ある州は直接海外との経済交流を進め、他州は「情報技術(IT)先進州」「観光立州」の看板を掲げるかもしれません。
うまくいけば、公共事業に依存し構造的な不振に陥っている地域経済の活性化につながります。
半面、道州間の経済格差が広がり、行きすぎた競争が起きる恐れもあります。
自助努力を超える地域間の財政力格差をどう調整するか(地方財政調整制度)が大きな課題になります。
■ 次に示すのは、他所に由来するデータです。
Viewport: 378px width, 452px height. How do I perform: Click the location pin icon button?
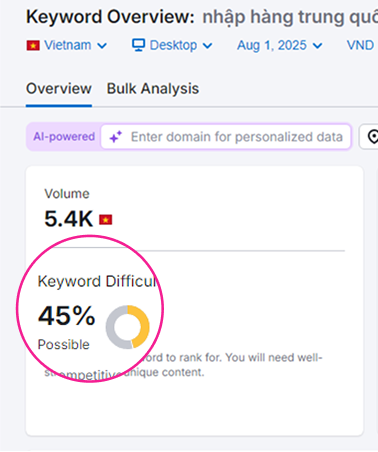[373, 137]
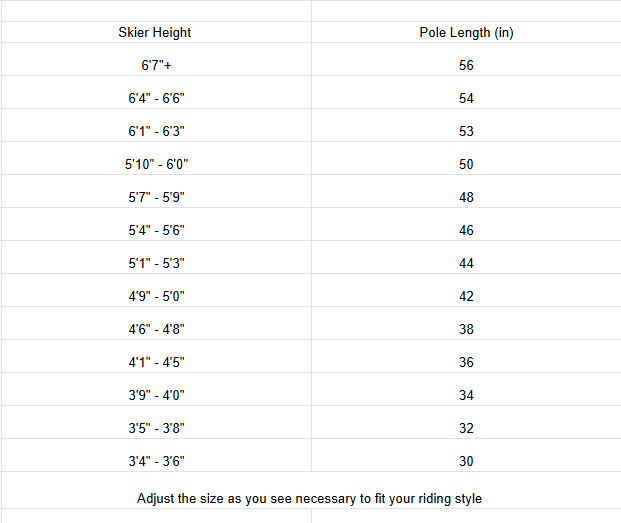Image resolution: width=621 pixels, height=523 pixels.
Task: Select the cell showing 46
Action: [466, 230]
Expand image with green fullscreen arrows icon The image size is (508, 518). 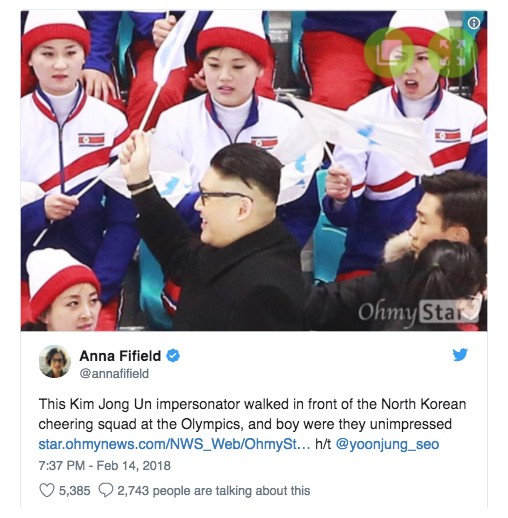tap(452, 53)
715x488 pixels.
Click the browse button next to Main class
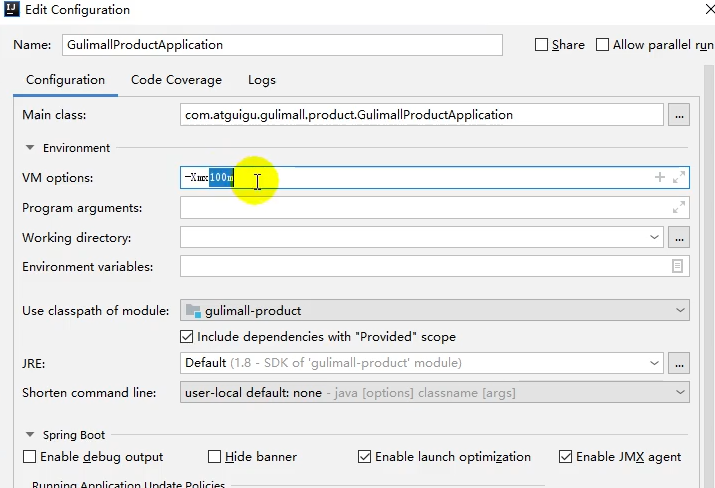click(x=679, y=115)
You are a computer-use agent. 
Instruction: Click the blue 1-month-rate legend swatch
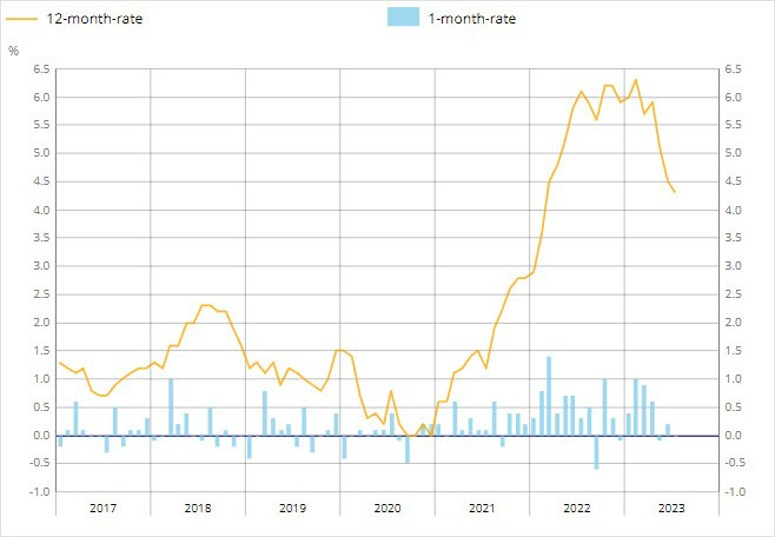[x=405, y=18]
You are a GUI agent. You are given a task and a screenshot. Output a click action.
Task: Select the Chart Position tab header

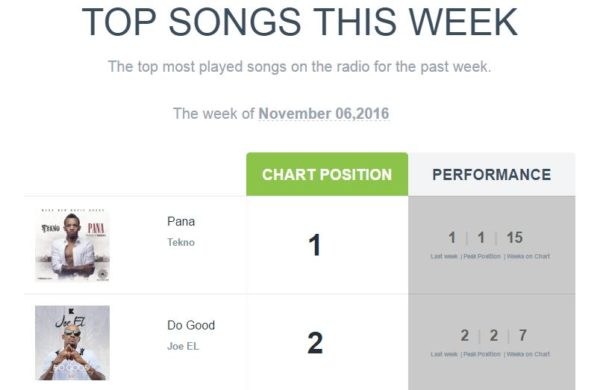(327, 174)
首相の諮問機関である地方制度調査会は近く、道州制の仕組みや区割りなど具体的検討に入る予定です。
ただ、結論を出すにはかなり時間がかかりそうです。
区割りひとつとっても簡単には決められません。
東京、神奈川など一都三県をまとめると、経済規模が全国の三割を占める強大な州
になります。
他との差が大きすぎ、調整が必要になるでしょう。
権限を失う中央省庁の抵抗は必至です。住民の意識も問われます。
「道州制はリスクも自分たちで負う、ある意味では市場原理に近い厳しい制度」(日本総研の入山泰郎主任研究員)だからです。
自治体も住民も何でも国任せではすまなくなります。